The door squeaked open. “I’m back.”
Jeff’s voice.
So like her father’s…
It
was
her father’s…
“I got her a turkey sandwich and some water. Something easy for her stomach.”
“Good thinking.” Her mother’s voice. “Can you sit up. Angie?”
Go away.
“Come on, sit up.” Her mother urged her forward, and she leaned back upon several pillows. “You have to eat something, sweetheart. Please.”
Her mother unwrapped the sandwich and tore off a piece. “Here.”
Angie turned her head away.
“Come on now.”
Her stomach betrayed her and growled. Yes, she was hungry. Her tummy felt gaunt and empty, as though she hadn’t eat well in days.

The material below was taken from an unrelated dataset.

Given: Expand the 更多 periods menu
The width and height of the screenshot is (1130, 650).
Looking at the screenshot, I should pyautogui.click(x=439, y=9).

Which, of course, she hadn’t.
She opened her mouth and took the bite.
“Good girl,” Maria said.
She chewed the meat and bread into a tasteless lump and forced it down her throat. And found, to her surprise, that she wanted more. She took the rest of the sandwich from her mother’s hand.
“Thank God,” Maria said.
“She’ll be fine, Mia. She’s just hungry.”
“For God’s sake, Jeff, she’s more than hungry. Her father just died. Then you showed up and took her inheritance. What do you expect?”
Jeff said nothing. Or if he did, Angie didn’t hear it. She was busy munching on the sandwich.
“Water,” she said.
Maria opened the bottle of water and handed it to her. “I know this is all very upsetting, sweetheart. I’m sorry I blurted it out like that.” She stood and pulled on her brown hair. “I just didn’t know what else to do.”
Angie drank the water and said nothing.
“Jeff, please.”
“I’m not discussing this anymore, Maria. The child is fine. She’s just hungry and probably a little depressed with all that’s gone on.”
“You could help her, you know.”
“No one helped me my entire life.”
Maria sighed and moved toward him. “You’re never going to change, are you? Always a victim. Nothing is ever your fault. You could have led a better life, you know. You didn’t have to be such a rebel.”
“You liked me that way. You found it exciting.”
“I was eighteen years old, for goodness’ sake. Of course I found you exciting. But I grew up, Jeff. The minute I found out I was pregnant I grew up. That baby became the most important thing in my life. Her life was more important than my own, and I made sure I gave her the best I could.”